Routine maternity care
Routine pregnancy, antenatal care, and childbirth are not covered by UK PMI. Most insurers cover complications that arise during pregnancy; emergency caesarean section, pregnancy-related illness, but the standard maternity pathway is NHS or self-funded.
Cosmetic surgery
Anything performed for aesthetic reasons rather than medical necessity is excluded. The line can be blurry; reconstructive surgery after a mastectomy is covered, while a tummy tuck for cosmetic reasons isn’t.
Fertility treatment
IVF, egg freezing, and most other fertility treatments are excluded as standard. A small number of policies offer fertility cover as a paid add-on, but availability is limited.
A&E and emergency treatment
UK A&E is run by the NHS. PMI doesn’t pay for A&E visits. If you go to A&E and are admitted, your PMI may then cover any subsequent specialist care, but not the initial emergency stabilisation.
Outpatient drugs
Drugs prescribed during an inpatient stay are usually included. Drugs prescribed by your GP for ongoing use are not. Some insurers cover specific cancer drugs with no annual limit; everyday prescriptions are not part of PMI.
Dental and optical (unless added)
Standard PMI excludes dental and optical care. Both are typically available as paid add-ons.
Self-inflicted, substance-related, and high-risk activity injuries
Treatment for injuries or illness arising from substance abuse, self-harm, or hazardous activities (depending on the insurer’s definition) is excluded.
Treatment outside the recognised hospital list
Each policy comes with a list of recognised hospitals. Treatment at an unrecognised hospital usually isn’t covered. Treatment by an unrecognised consultant; one who isn’t on the insurer’s “fee-assured” list; may be partially covered or not at all.
Treatment outside the UK (on a UK PMI policy)

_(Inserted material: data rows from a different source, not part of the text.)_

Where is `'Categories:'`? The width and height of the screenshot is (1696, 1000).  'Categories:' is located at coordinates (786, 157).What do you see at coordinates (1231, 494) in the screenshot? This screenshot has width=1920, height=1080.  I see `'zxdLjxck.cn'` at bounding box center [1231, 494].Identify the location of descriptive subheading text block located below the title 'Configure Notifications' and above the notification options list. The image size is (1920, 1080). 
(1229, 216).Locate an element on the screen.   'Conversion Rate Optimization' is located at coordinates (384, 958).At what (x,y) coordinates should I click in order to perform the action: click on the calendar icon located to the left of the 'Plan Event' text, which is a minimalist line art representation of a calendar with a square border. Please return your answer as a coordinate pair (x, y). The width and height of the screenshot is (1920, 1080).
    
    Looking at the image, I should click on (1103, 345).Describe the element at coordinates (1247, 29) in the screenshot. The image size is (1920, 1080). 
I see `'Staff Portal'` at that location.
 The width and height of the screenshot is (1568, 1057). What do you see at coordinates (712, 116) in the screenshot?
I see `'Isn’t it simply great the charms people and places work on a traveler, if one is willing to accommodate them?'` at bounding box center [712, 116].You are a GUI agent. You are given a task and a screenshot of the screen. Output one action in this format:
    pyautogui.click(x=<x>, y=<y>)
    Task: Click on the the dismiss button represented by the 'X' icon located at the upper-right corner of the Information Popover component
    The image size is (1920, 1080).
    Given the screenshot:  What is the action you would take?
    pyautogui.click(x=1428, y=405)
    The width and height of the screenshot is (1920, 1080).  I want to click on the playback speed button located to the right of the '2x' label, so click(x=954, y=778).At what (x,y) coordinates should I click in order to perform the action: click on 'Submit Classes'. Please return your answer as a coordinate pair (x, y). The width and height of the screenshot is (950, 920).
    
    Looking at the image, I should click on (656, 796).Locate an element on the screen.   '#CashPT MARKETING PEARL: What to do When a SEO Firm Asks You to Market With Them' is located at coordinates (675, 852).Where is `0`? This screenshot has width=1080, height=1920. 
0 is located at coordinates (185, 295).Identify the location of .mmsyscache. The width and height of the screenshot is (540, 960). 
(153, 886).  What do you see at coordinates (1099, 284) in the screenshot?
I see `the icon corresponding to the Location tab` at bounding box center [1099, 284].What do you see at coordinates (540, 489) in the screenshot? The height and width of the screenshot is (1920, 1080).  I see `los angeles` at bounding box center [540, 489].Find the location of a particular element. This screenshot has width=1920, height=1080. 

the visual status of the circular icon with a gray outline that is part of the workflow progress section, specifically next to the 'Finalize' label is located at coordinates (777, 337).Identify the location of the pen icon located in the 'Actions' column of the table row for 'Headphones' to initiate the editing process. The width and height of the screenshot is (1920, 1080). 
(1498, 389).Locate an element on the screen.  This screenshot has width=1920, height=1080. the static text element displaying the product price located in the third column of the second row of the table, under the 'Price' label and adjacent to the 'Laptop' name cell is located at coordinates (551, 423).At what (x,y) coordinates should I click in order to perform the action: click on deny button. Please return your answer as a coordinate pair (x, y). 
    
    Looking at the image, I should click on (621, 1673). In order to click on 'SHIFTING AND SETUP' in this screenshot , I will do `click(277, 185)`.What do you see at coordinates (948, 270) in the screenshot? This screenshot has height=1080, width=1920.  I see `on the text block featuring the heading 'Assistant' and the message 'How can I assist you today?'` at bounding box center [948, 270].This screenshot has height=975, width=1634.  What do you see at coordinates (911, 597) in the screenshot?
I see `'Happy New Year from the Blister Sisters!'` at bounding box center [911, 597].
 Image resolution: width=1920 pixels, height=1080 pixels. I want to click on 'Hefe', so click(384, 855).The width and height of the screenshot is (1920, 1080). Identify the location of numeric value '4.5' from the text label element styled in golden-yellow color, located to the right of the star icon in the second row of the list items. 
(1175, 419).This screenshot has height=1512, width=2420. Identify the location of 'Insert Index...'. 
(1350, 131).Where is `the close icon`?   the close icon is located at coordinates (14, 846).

Standard UK PMI covers limited overseas emergency treatment up to a certain number of days per year. Ongoing care or planned treatment abroad is not covered. International cover is a separate product.
Frequently asked questions
Why aren’t chronic conditions covered? PMI is priced around short, defined courses of treatment. Indefinite treatment for an indefinite illness changes the maths and isn’t what the policy is built for. The NHS is structured for that and PMI sits on top of it.
Is mental health covered? Acute mental health treatment for new conditions is covered on most modern policies, with a session limit. Pre-existing mental health is usually excluded under standard underwriting.
Can I get cover that does include chronic conditions? A few specialist policies offer limited chronic condition cover, and group schemes sometimes include it. Standard individual PMI does not.
Are there policies that cover routine maternity? A few high-end international plans do, after a 10-12 month waiting period. UK domestic PMI does not.